THERE is love of karaoke and then there is Sihanoukville's love of karaoke, which  is all-encompassing, ubiquitous and joyous. It's about camaraderie, community and contagious fun. We're not talking laid-back, ho-hum, casual amusement here; we're talking more about a cultural phenomenon.

In that thriving seaside community nestled spectacularly on the glistening waters of the Gulf of Thailand, the locals flock to the '70s- and '80s-style karaoke clubs, bars, restaurants and other assorted venues - there is even an outdoor karaoke speaker and TV/DVD combo setup on the potholed, dirt main drag adjacent to Mealy Chanda Guesthouse on Victory Hill.

The heart of karaoke is Street 333, which has in excess of two dozen karaoke clubs sitting cheek to jowl between the Golden Lions monument and the main drag (Ekareach Street) that connects Sihanoukville's three sections: Victory Hill, downtown and Ochheuteal Beach.

Even the expat entrepreneurs have muscled in on this Karaoke Row, with the Aussie/Brit-run venue called Lone Brothers MC, which opened last November.

Crossing boundaries

Karaoke crosses social and economic bounds - it's as popular among the silver-spoon elite as it is with the no-spoon proletariat.

Karaoke venues run the gamut from poshly designed and decorated nightspots like Blue Storm, X-Gold, Mocau Music and Lucky Night that cater to business people and the upper classes, to hole-in-the-wall neighbourhood hang-outs like Ho! Yes! and scores of nameless mom-and-pop joints with the seemingly mandatory Anchor beer sign cantilevered over the front door.

Whatever the size, location or level of swankiness, one characteristic remains the same - the patrons crowd the venues because karaoke is king.  

When grabbing the microphone in a karaoke club, for a few charmed moments the patron becomes a superstar. Karaoke transforms mundane reality briefly into something joyous and life-affirming.  

Back in the 1960s, pop artist and media sage Andy Warhol observed that everyone would be famous for 15 minutes. His take was that the quest for celebrity-dom would captivate the world. His prophesy has certainly come to pass - reality TV, Divorce Court, Judge Judy, even the almighty Oprah's appeal is based on the notion of instantaneous celebrity.

A similar phenomenon occurs, though on a less flamboyant scale, when the patron at a karaoke club performs. For the three or four minutes of the tune they become a celebrity, a fleeting celebrity, but a celebrity nonetheless.  

The vocals might not be up to the caliber of J.Lo, Beyonce or Celine Dion though that lack of polish doesn't seem to factor into the whole thrilling karaoke equation.

When warbling a well-known song in a club, the patron's voice - sophistication or lack there of - is immaterial. What matters is the physical act of letting go.
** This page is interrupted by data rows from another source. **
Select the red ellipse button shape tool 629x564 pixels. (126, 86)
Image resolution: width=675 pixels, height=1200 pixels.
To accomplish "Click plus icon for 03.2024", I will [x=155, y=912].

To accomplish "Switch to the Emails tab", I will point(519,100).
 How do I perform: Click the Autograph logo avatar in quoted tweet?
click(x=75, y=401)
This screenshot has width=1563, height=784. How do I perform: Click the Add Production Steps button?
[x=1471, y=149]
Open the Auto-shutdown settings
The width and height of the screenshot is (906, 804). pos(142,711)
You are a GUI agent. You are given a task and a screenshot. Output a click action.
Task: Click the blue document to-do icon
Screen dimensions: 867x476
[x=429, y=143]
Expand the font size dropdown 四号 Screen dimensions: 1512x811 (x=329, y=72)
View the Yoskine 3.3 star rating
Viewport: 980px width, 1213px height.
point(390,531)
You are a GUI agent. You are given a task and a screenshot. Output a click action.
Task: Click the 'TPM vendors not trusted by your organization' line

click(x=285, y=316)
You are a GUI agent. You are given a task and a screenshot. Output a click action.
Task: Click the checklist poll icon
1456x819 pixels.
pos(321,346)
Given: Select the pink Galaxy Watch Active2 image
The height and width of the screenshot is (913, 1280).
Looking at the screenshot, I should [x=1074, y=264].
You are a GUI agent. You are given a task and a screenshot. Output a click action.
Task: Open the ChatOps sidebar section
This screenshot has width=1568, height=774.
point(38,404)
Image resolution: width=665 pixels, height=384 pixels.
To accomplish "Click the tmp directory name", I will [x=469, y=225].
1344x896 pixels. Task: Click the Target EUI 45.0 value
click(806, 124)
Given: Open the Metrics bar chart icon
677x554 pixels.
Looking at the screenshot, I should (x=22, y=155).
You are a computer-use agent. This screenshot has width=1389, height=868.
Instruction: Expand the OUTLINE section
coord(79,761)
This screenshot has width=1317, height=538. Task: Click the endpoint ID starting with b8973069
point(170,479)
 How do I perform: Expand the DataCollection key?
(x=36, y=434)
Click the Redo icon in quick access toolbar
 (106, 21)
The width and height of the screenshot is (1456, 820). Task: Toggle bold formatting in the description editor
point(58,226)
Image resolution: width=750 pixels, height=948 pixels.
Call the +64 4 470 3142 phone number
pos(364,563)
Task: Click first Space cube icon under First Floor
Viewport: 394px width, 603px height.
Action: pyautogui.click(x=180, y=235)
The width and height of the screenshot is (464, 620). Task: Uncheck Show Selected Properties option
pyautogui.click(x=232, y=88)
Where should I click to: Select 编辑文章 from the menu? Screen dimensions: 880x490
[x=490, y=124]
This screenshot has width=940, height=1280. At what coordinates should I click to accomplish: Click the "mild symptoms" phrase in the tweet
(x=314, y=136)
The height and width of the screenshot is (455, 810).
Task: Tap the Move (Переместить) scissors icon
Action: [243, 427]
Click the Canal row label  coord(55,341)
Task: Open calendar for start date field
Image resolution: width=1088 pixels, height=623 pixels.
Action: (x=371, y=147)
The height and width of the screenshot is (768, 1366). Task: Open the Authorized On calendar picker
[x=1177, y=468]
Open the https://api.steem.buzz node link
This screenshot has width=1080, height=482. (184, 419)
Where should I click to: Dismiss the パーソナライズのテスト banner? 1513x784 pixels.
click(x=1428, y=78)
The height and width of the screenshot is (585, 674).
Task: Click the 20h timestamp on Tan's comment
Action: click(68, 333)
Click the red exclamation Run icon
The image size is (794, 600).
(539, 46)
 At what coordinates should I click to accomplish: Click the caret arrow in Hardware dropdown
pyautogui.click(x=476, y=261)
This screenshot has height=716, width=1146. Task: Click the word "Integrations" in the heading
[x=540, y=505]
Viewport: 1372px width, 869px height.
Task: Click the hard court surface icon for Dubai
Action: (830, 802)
Karaoke in Sihanoukville is a tangible manifestation of psychologist Abraham Maslow's theory on self-actualization.

A situation is created in the karaoke milieu where the individual is able to feel good about himself or herself while acting out through mimicking vocals. In that context karaoke is truly the balm that soothes the emotional sores of life.

For those of you that haven't partaken in the karaoke feast, try it; the sense of camaraderie inside the venues is palpable - the pervasive ambiance is one of bonhomie. Hail to karaoke - the king of popular entertainment in southern Cambodia. May it reign forever.